> _What is needed_
Transcribe the items verbatim, from the line containing "Click the Refresh MCU Cache button" through the line containing "Action: pos(315,100)", both lines included.

> _Listing_
## Start
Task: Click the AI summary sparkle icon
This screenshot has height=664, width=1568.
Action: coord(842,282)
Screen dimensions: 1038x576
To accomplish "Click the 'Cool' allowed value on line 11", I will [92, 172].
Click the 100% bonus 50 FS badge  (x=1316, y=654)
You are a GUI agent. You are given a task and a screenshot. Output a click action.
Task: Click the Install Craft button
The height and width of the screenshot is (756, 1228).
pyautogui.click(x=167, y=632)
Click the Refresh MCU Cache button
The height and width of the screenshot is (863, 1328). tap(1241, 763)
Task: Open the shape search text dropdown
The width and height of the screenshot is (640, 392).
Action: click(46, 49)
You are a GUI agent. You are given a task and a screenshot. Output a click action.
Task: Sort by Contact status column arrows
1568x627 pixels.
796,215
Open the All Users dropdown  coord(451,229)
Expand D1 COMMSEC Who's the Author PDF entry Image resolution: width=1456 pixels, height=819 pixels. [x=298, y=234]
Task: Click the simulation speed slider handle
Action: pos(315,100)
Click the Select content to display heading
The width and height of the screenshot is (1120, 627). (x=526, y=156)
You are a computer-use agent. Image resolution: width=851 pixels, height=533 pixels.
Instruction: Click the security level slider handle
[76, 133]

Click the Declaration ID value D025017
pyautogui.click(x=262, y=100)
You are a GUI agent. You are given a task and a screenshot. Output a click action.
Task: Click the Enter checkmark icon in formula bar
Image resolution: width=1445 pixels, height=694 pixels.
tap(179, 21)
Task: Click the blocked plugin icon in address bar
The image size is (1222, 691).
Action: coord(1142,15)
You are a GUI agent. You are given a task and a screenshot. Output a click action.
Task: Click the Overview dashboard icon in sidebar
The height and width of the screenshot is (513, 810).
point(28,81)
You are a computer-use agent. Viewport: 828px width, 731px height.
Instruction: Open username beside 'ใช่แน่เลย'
## End
> _Written response_
Click the Refresh MCU Cache button
The height and width of the screenshot is (863, 1328). tap(1241, 763)
Task: Open the shape search text dropdown
The width and height of the screenshot is (640, 392).
Action: click(46, 49)
You are a GUI agent. You are given a task and a screenshot. Output a click action.
Task: Sort by Contact status column arrows
1568x627 pixels.
796,215
Open the All Users dropdown  coord(451,229)
Expand D1 COMMSEC Who's the Author PDF entry Image resolution: width=1456 pixels, height=819 pixels. [x=298, y=234]
Task: Click the simulation speed slider handle
Action: pos(315,100)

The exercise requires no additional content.